* Information shown *

══════════

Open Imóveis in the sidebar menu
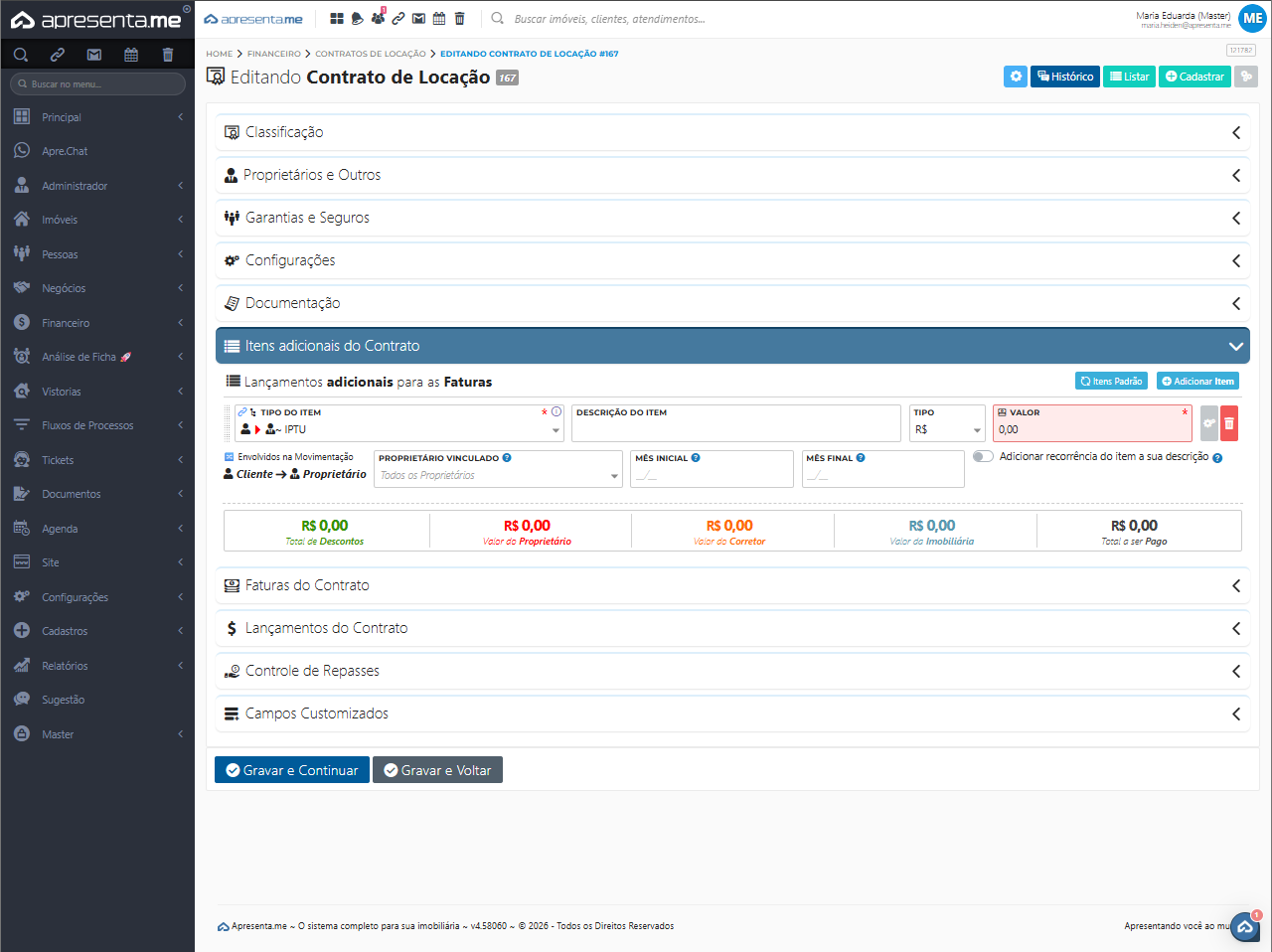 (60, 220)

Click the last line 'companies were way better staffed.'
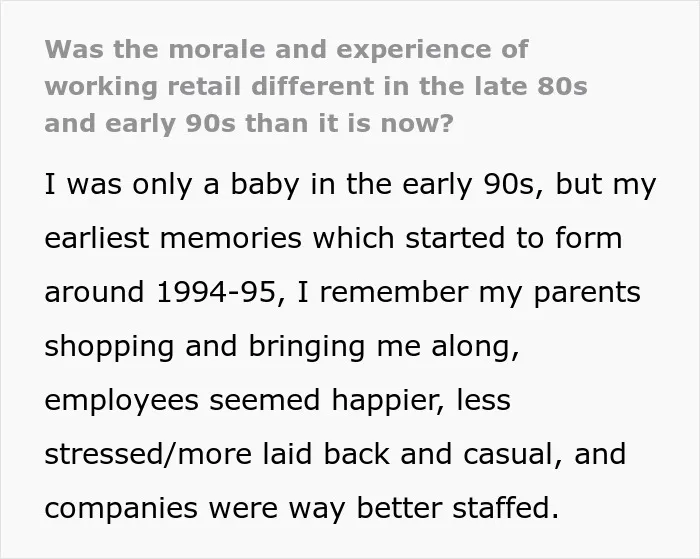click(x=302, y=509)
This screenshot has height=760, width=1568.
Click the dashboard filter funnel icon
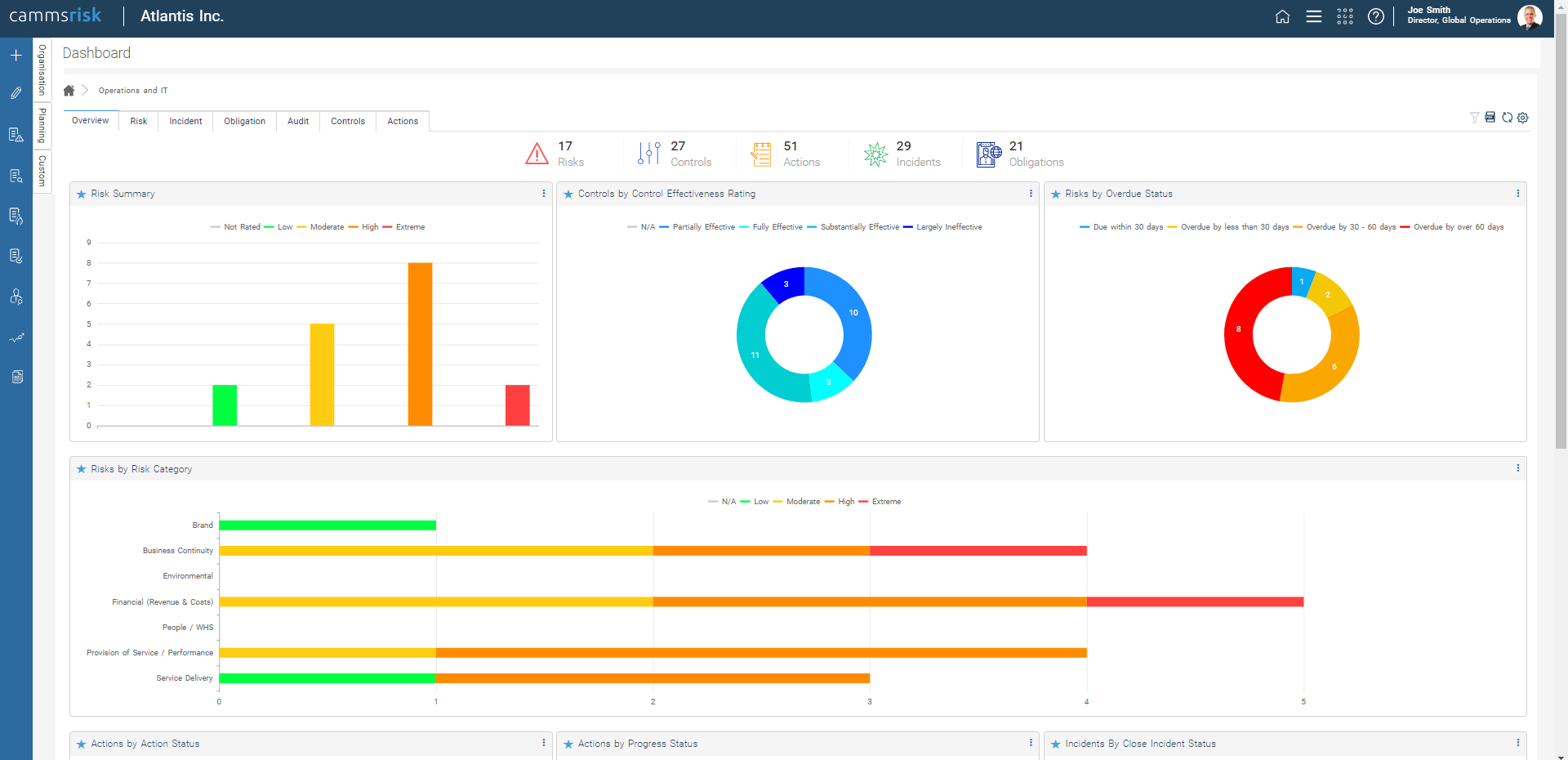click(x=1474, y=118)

══════════

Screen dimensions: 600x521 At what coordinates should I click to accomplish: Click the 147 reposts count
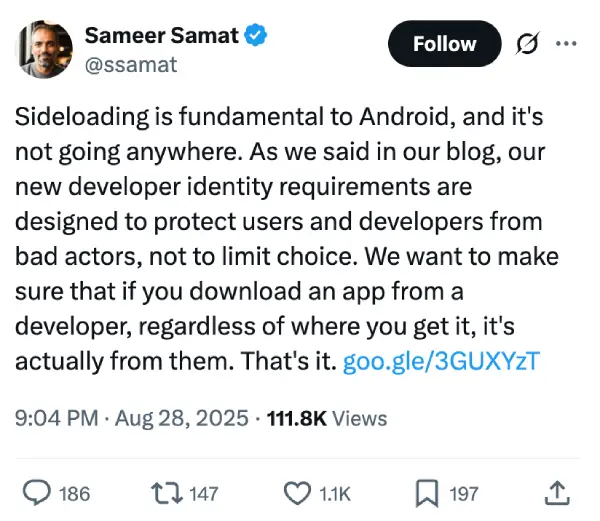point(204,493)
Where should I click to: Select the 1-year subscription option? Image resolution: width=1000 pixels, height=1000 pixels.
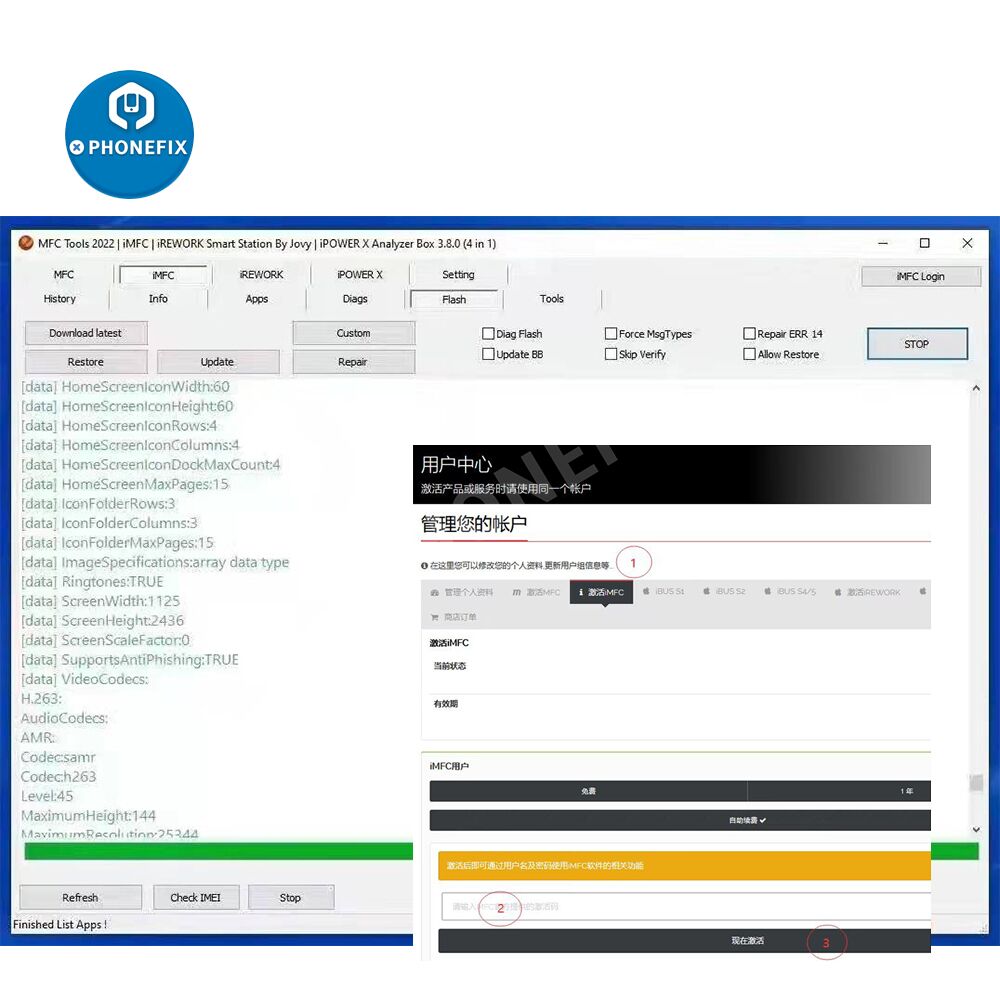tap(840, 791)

══════════

* The problem *
Output the rows from the line with "Click the last" up to and including the line with "click(x=1474, y=118)" as a Markdown table with the columns Number and Line text, putting each line in its own table row and skipping blank lines. Leave the pictures out.

* Written response *
| Number | Line text |
|---|---|
| 1 | Click the last line 'companies were way better staffed.' |
| 2 | click(x=302, y=509) |
| 3 | This screenshot has height=760, width=1568. |
| 4 | Click the dashboard filter funnel icon |
| 5 | click(x=1474, y=118) |